Are local filmmakers finally ready for their close-up?


At an advance screening of The Avengers at the Valley View Cinemark in late April, the first of many cheers from the packed audience came about 45 minutes into the movie. That's when the Terminal Tower and a section of Euclid Avenue showed up onscreen, subbing for Stuttgart, Germany, during one of the blockbuster's big set pieces.

The Avengers is the biggest movie ever shot in Cleveland (it's also currently the third-highest-grossing movie ever made). But a few other high-profile films were also made in the area over the past couple years, including the 2011 indie hit Take Shelter — which was filmed in Elyria, Grafton, LaGrange, and Oberlin, and produced by Chagrin Falls' Tyler Davidson ­— and Alex Cross, which opens next month and is best known as the movie Lost star Matthew Fox was shooting in Cleveland when he allegedly punched a female party-bus driver.

But there's a whole other movie scene happening in Northeast Ohio, burgeoning without the benefit of gazillion-dollar budgets, tabloid-magnet stars, or disguising Cleveland as some European capital.
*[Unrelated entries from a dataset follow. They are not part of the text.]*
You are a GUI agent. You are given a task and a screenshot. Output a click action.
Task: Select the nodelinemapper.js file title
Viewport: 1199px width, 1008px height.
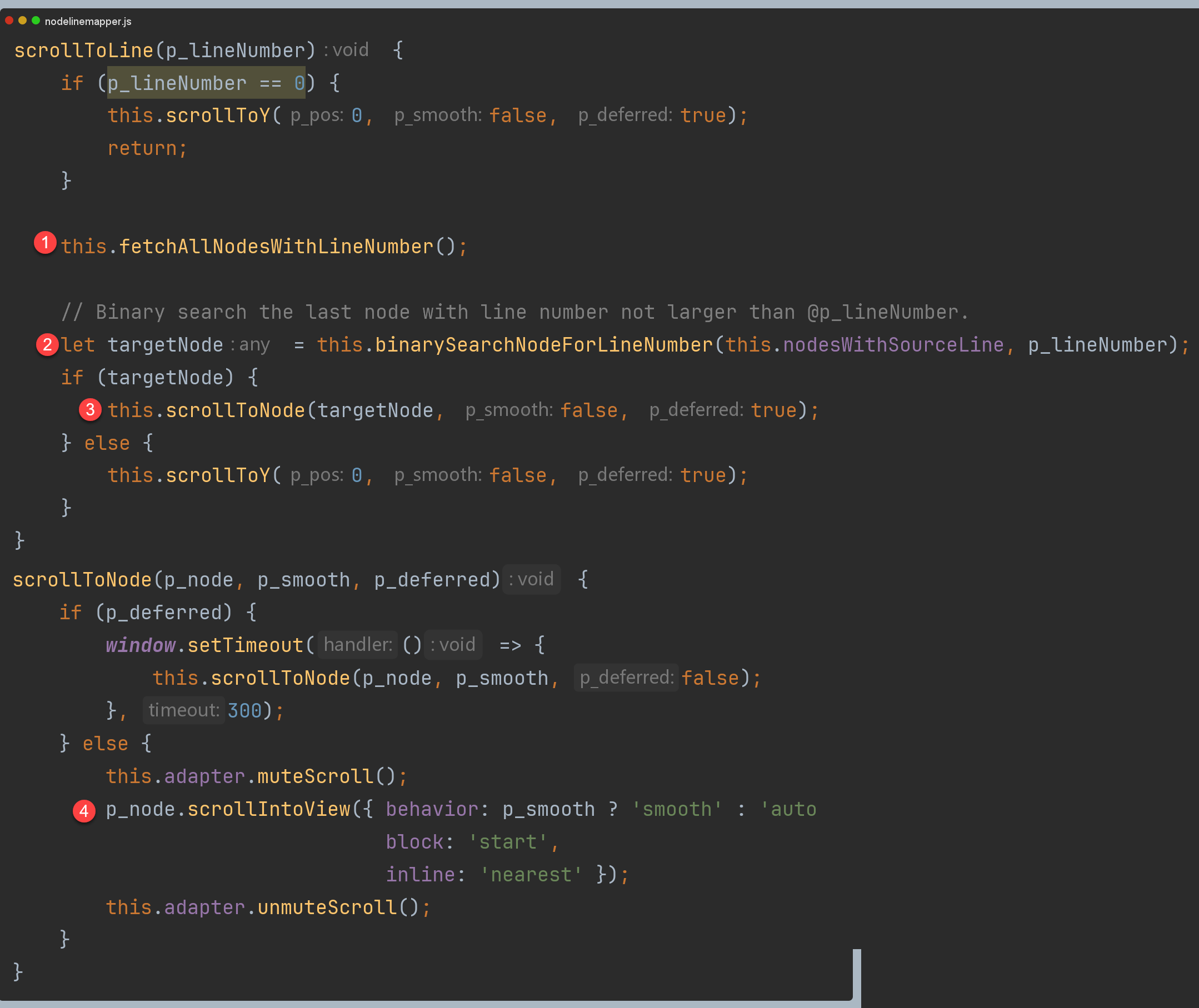(88, 22)
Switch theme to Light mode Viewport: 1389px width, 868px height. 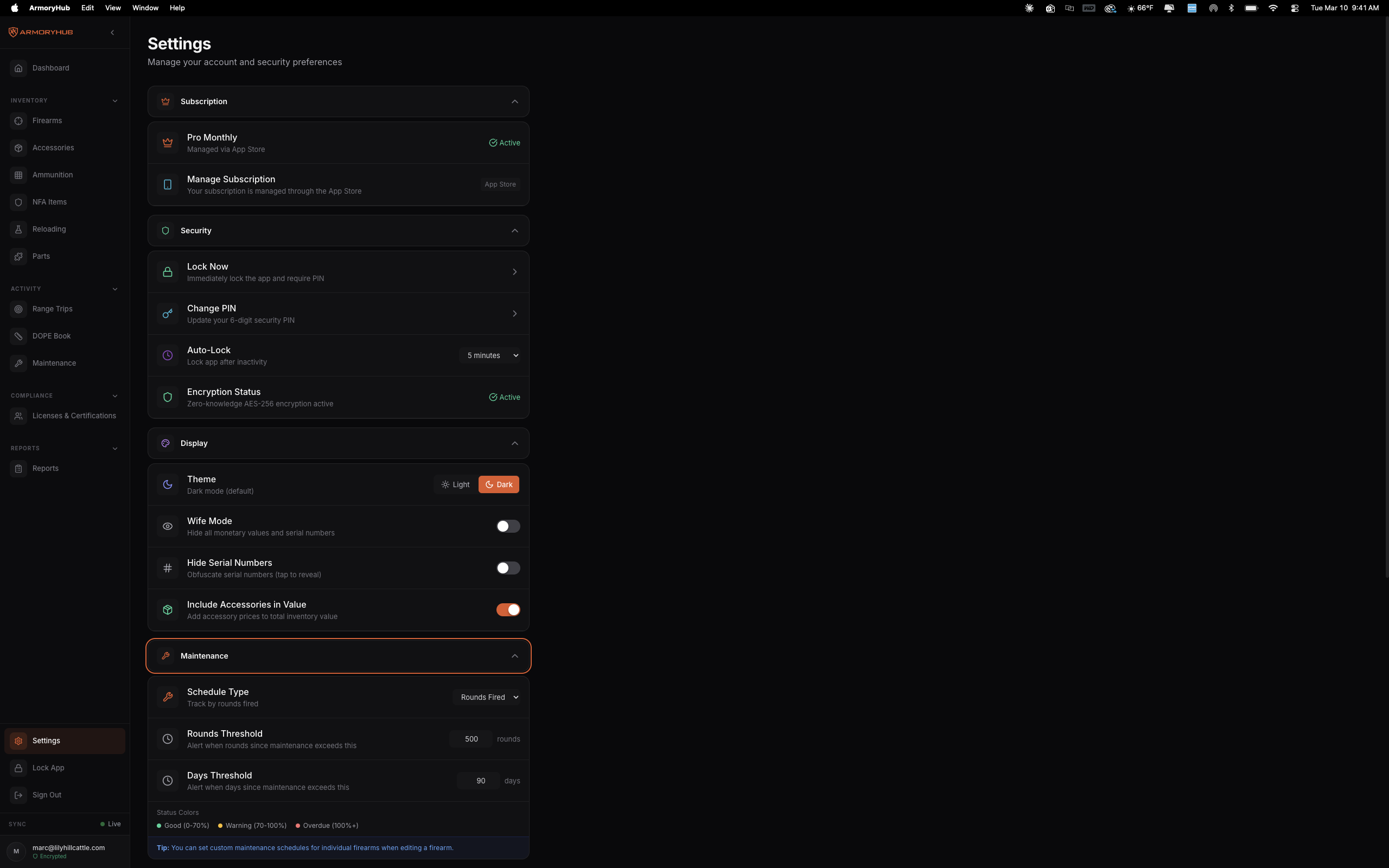[x=455, y=484]
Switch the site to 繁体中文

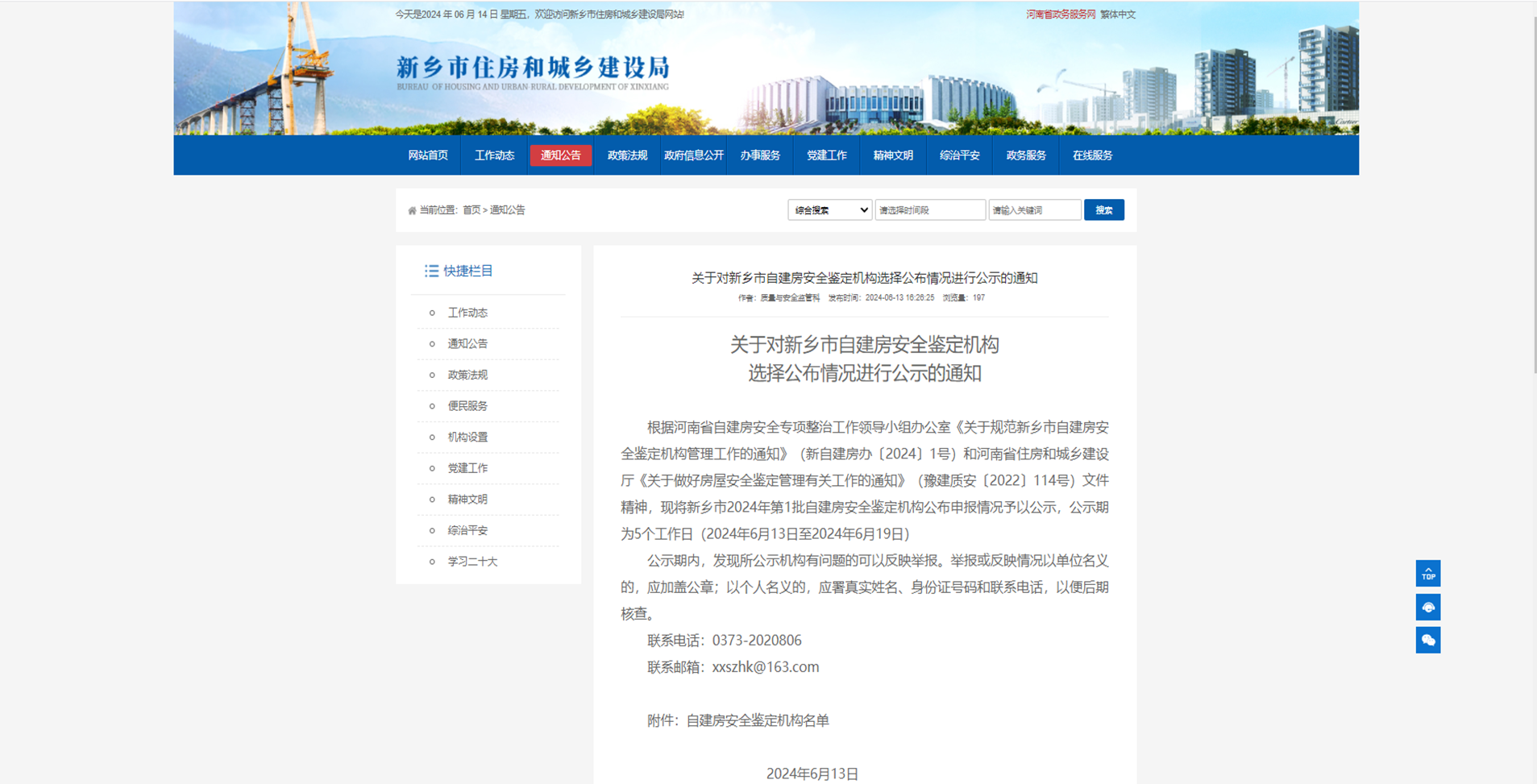pos(1118,14)
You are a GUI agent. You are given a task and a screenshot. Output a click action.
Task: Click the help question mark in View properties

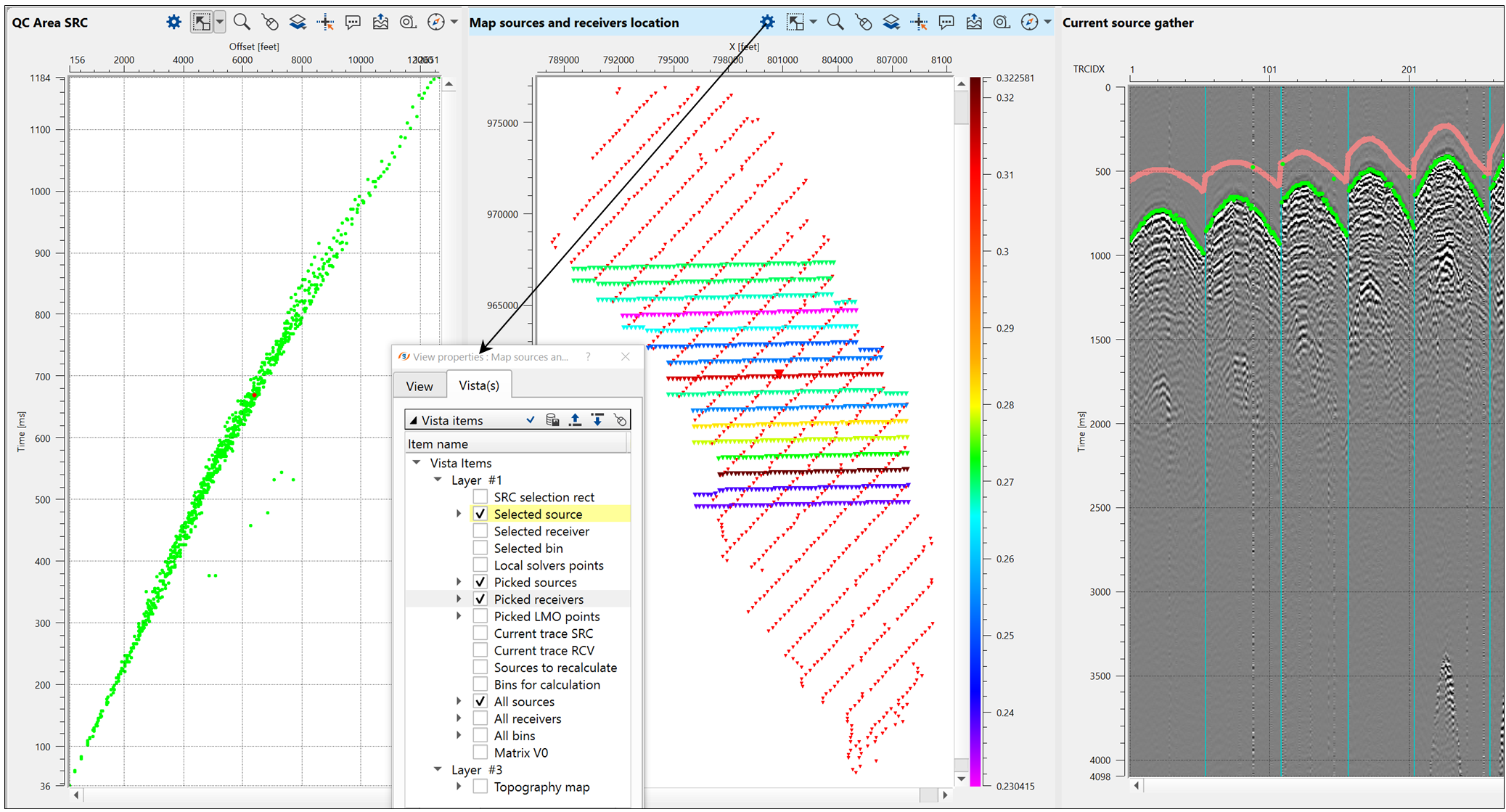tap(588, 356)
A handful of these local filmmakers will be showcased next week at a special event at the Capitol Theater previewing the upcoming anthology film Cleveland, I Love You.

The film — which gathers 11 short vignettes shot in Cleveland, written by and starring (mostly) Clevelanders, and directed by Clevelanders — is scheduled for a theatrical release either later this year or sometime in 2013. (The film's producers are still lining up distribution, which they hope will lead to screenings at some of the major film festivals on the planet.) The movie's trailer will premiere at the event, which will also include screenings of some of the other short films made by the various directors, many of whom will be at the event to talk about their work.

"I had been looking for a way to unite and showcase some Cleveland filmmakers," says Eric Swinderman, the film's co-producer, as well as the writer and director of a few of the shorts. "With The Avengers and Alex Cross filming here, there was a perfect storm brewing where Cleveland had movie fever."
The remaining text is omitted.